## DOCUMENT SEGMENT
»»

Beam halo is a common phenomenon that occurs in most intense particle accelerators, and refers to collections of particles that stray far away from a well-defined central beam core. Often in high-intensity beams, the space charge force induces halo. Even for low intensity accelerators, the beam halo could occur in the injection section before the particles are accelerated to relativistic speed. The most severe effects from beam halo are emittance growth and beam loss. Emittance growth can cause the degradation of beam quality, and beam losses will impose restrictions on the beam current. Although one can use a larger aperture to compensate this, the overall cost will increase exponentially. In this dissertation, we address the halo phenomenon and formation mechanism in intense charged particle beams. Although most of the experiment and simulation study of halo is based on the University of Maryland Electron Ring, it is applicable to a wide range of accelerators in the same intensity regime.

We first discuss a matching procedure and rotation correction for the beam envelope. The gradients of four quadruples in the injection are independently adjust to match or mismatch the beam. The gradients of two skew quadruples in the injection are independently adjusted to correct the beam rotation. We succeed in matching the UMER beams and find out that the envelope mismatch and beam skewness are the major sources for halo formation in UMER. Halo could be drive out even in very early stage such as in 2 or 3 mismatch oscillations with large mismatch or beam rotation.

We simulate the halo formation in UMER lattice till about 10 mismatch oscillations with higher beam intensity in the frame of two envelope mismatch modes. In experiment, we generate envelope mismatch mode with different mismatch level (parameter) by adjusting the four quadrupoles in the injection. The agreement of the envelope between experiments and simulations is satisfactory for mismatch parameter in the range of 0.8-1.2. Emittance and beam width are obtained from tomography and adaptive optical masking and imaging method separately for comparisons with the simulation as well as the maximum emittance growth predicted by a free energy model and maximum particle radius predicted by a particle-core model. The experiments confirm the predictions from both the simulation and the theory with reasonable agreement. 

We also further investigate the adaptive masking method for halo imaging, and apply it for halo diagnostics at JLAB FEL facility, and for imaging of the injected beam at the SLAC SPEAR3 storage ring.

««

## EXERCISE INSTRUCTIONS
**1.** According to the beam halo abstract, what are the most severe effects of beam halo?
**2.** List every accelerator facility or ring named in the beam halo abstract.
**3.** Reproduce everything in the beam halo abstract from "We also further" down to "SPEAR3 storage ring.", swapping "halo" for "tail".
Use only the beam halo abstract, with no outside knowledge.

## DATA PROVIDED
»»

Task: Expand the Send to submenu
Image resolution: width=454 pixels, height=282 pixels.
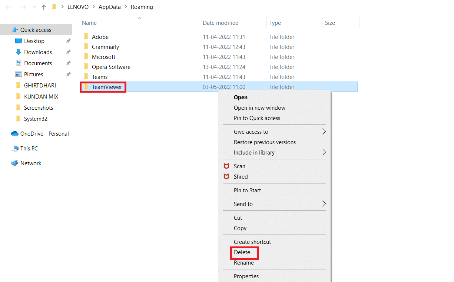Action: [243, 204]
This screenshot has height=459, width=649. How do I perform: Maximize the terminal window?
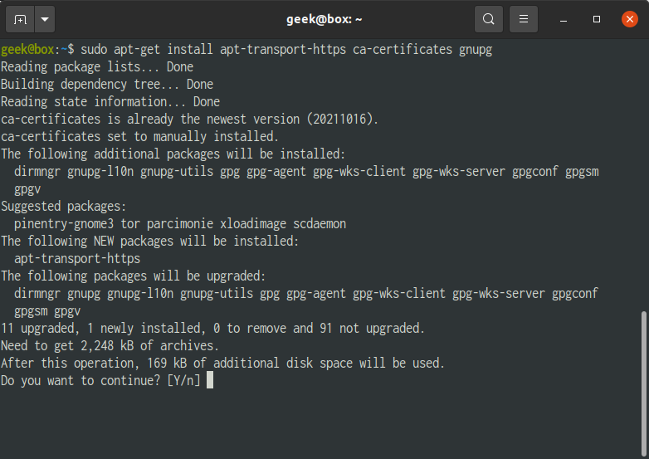597,19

««

## ANSWERS
**1.** Emittance growth and beam loss.

**2.**
University of Maryland Electron Ring (UMER)
JLAB FEL facility
SLAC SPEAR3 storage ring

**3.**
We also further investigate the adaptive masking method for tail imaging, and apply it for tail diagnostics at JLAB FEL facility, and for imaging of the injected beam at the SLAC SPEAR3 storage ring.